WHAT THE TASK REQUIRES ->
First find the line with "Switch to the Crecimiento tab", then reproduce it and all following lines of the data to the end, exactly and with no pictures, adding nothing.

THE DATA ->
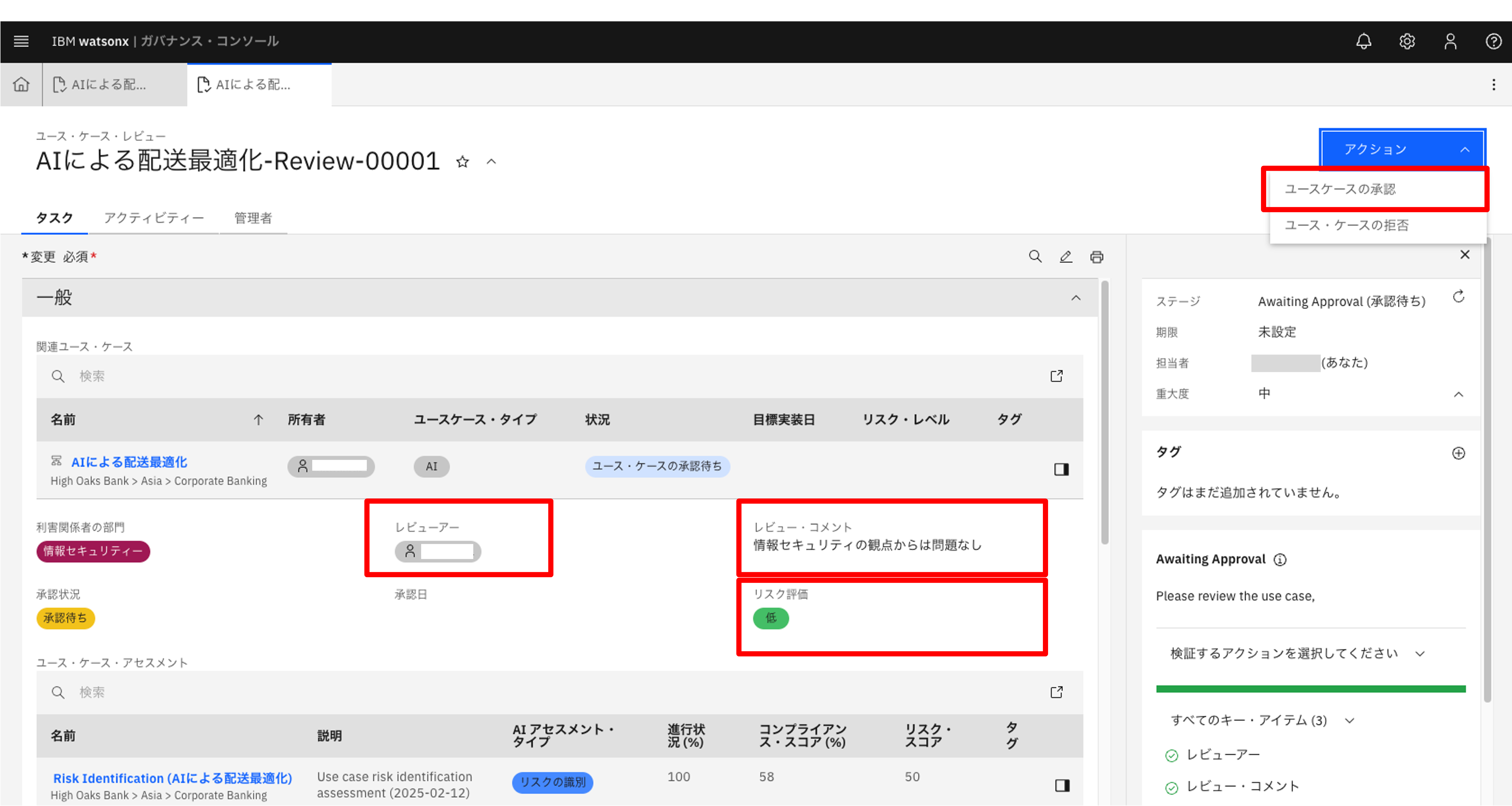Print the task with the printer icon
The height and width of the screenshot is (806, 1512).
point(1097,257)
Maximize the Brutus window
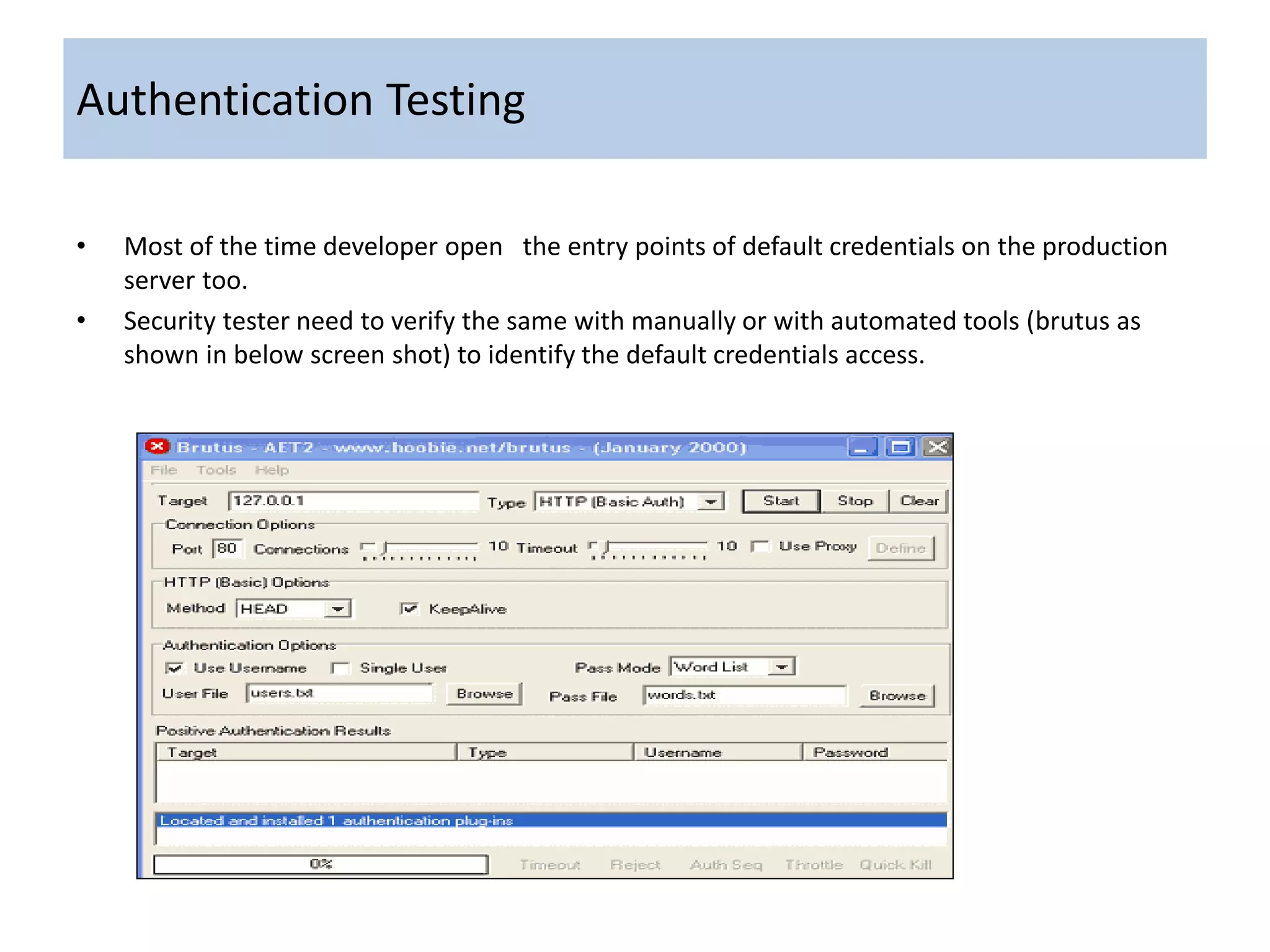Image resolution: width=1270 pixels, height=952 pixels. pos(900,447)
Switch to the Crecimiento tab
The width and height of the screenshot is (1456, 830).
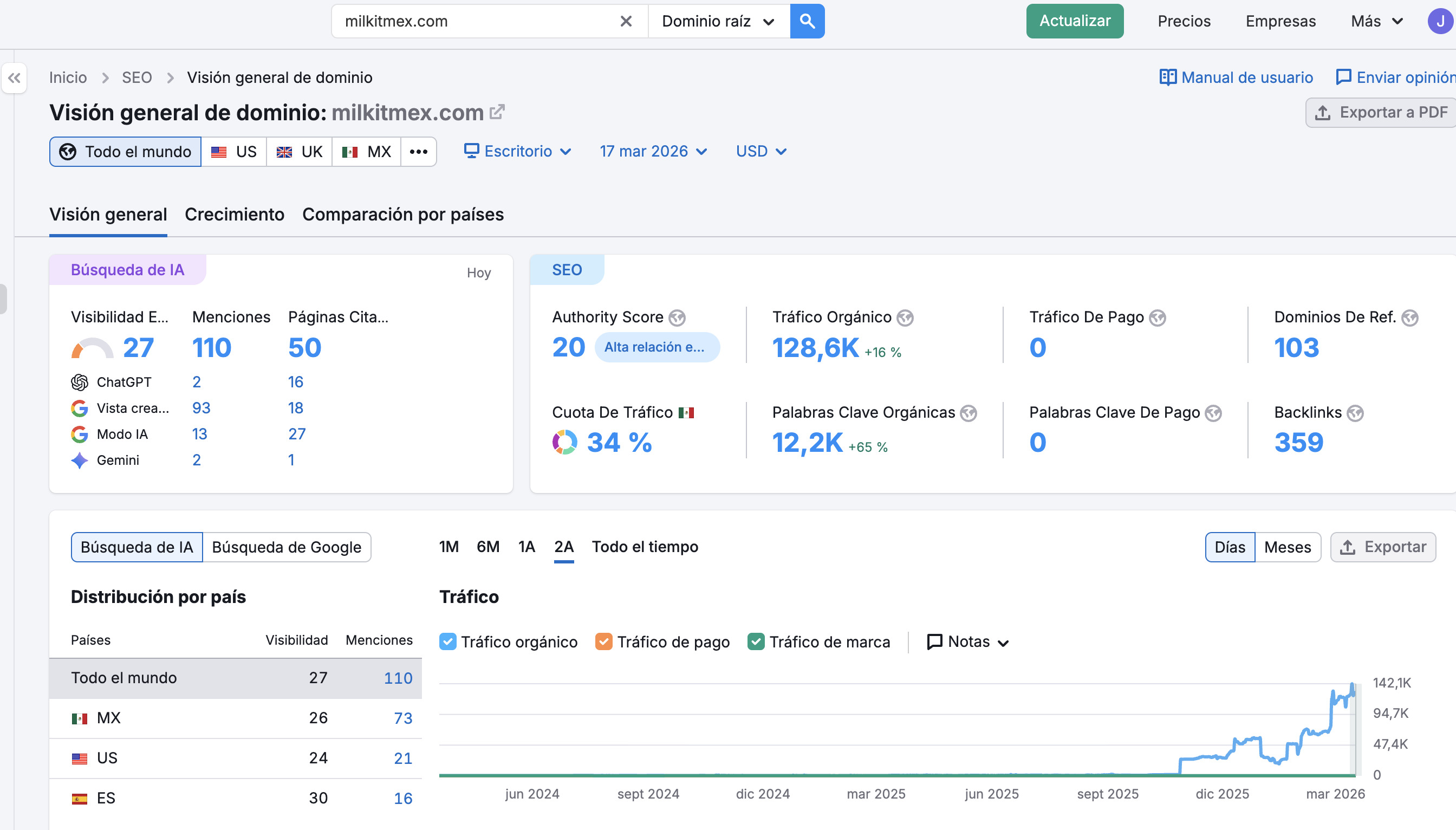[233, 215]
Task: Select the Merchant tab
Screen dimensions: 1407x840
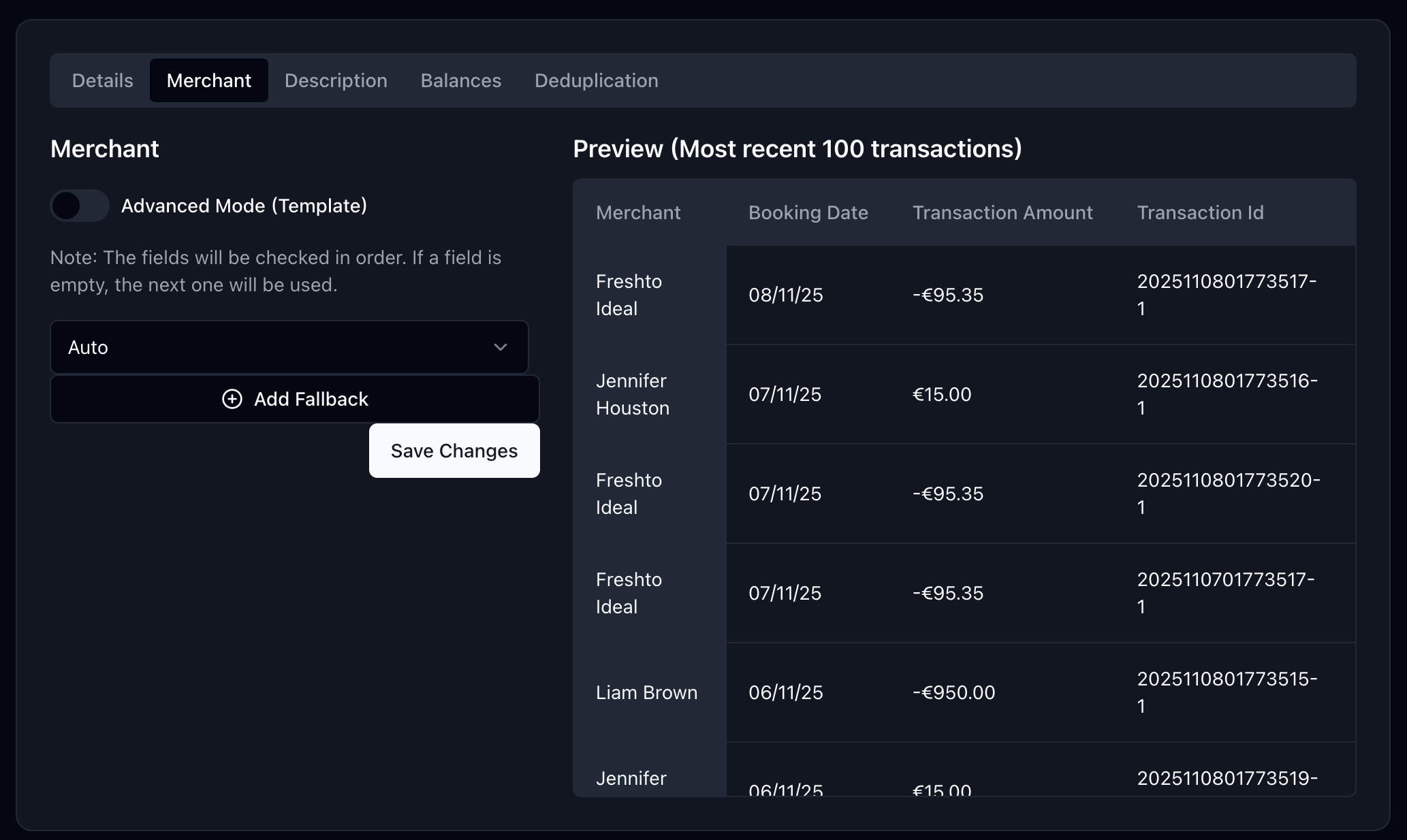Action: point(208,80)
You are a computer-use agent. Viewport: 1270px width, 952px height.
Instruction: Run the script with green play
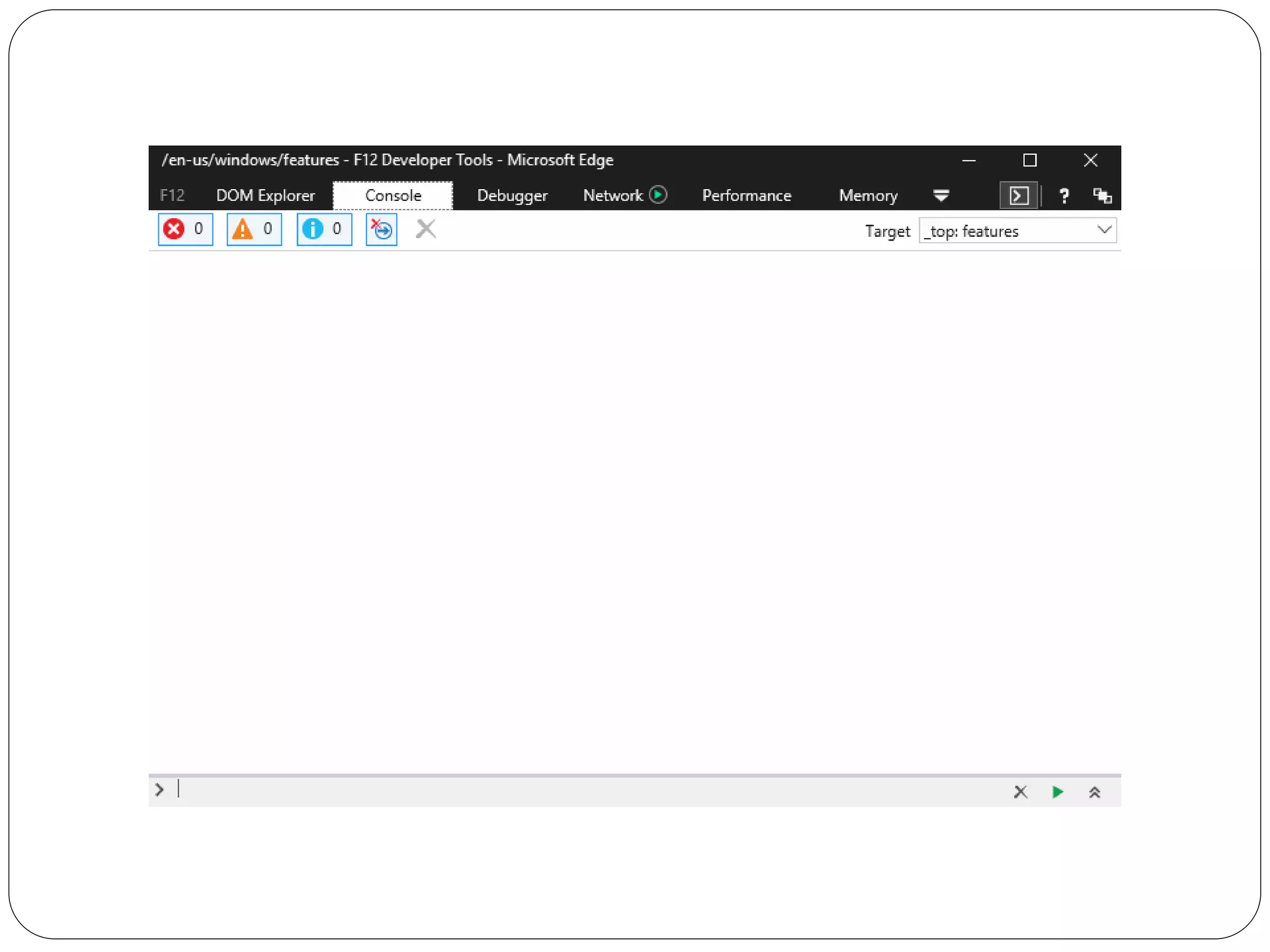[x=1057, y=791]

OUTPUT OF THE TASK ->
Switch to the Crecimiento tab
The width and height of the screenshot is (1456, 830).
[233, 215]
Task: Select the Merchant tab
Screen dimensions: 1407x840
Action: point(208,80)
You are a computer-use agent. Viewport: 1270px width, 952px height.
Instruction: Run the script with green play
[x=1057, y=791]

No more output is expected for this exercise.